Mais ce pouvoir avait un prix terrifiant. Une Vestale qui brisait son vœu subissait un châtiment pensé pour hanter les mémoires. La loi romaine interdisait de verser le sang d'une Vestale — les dieux ne l'auraient pas toléré. Alors Rome a trouvé une faille. L'accusée était vêtue de noir, promenée à travers le Forum qu'elle avait dominé, puis conduite au Campus Sceleratus — le « Champ du Crime ». Elle descendait dans une pièce minuscule avec une lampe, du pain et de l'eau. L'entrée était scellée avec de la terre. Rome ne l'avait pas tuée. Elle l'avait juste... rangée.
Au moins dix Vestales ont été enterrées vivantes au fil des siècles. Et les accusations n'étaient pas toujours fondées. Quand Rome perdait des batailles ou essuyait des catastrophes, il fallait un coupable — et accuser une Vestale d'avoir trahi son vœu, c'était le moyen le plus simple de transformer la panique en sacrifice. Plutarque a écrit sur ces procès avec un scepticisme affiché. Pline le Jeune a décrit un enterrement ordonné par Domitien — un empereur réputé pour sa cruauté — avec un dégoût qu'il a à peine cherché à dissimuler.
Les Vestales n'ont pas disparu dans le scandale. Elles ont disparu parce que le monde a changé autour d'elles. En 382, l'empereur Gratien — désormais chrétien à la tête d'un empire chrétien — a coupé les financements de l'ordre. Douze ans plus tard, Théodose Iᵉʳ l'a dissous et a ordonné d'éteindre la flamme sacrée. On dit que tout vient à point à qui sait attendre. Les Vestales ont attendu mille ans. Ce qui est venu, c'est un décret impérial et le silence. Une des plus longues traditions de l'humanité, rayée d'un trait de plume.

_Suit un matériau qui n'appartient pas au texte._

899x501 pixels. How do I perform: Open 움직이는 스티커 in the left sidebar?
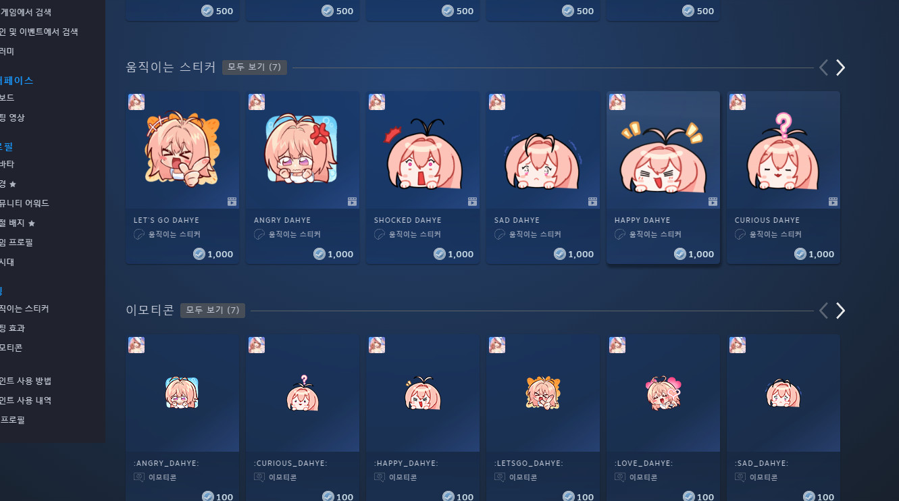[24, 309]
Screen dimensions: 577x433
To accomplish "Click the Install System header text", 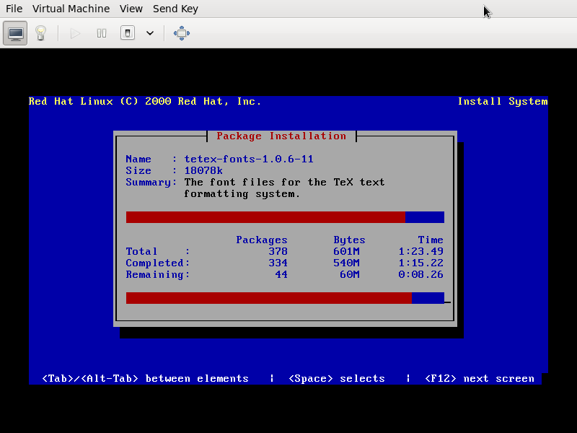I will pyautogui.click(x=502, y=102).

La dernière Grande Vestale était probablement une femme du nom de Coelia Concordia. On ne sait pas si elle s'est battue ou si elle est partie sans un mot. Mais ce qu'elle a laissé parle encore. La Maison des Vestales se dresse toujours dans le Forum romain, sa cour bordée de piédestaux qui portaient les statues de chaque Grande Vestale. Certains sont vides — brisés par le temps ou de main d'homme. D'autres portent des noms grattés, effacés par la foi même qui les a remplacées. Mille ans de dévotion, réduits à de la pierre muette et du silence.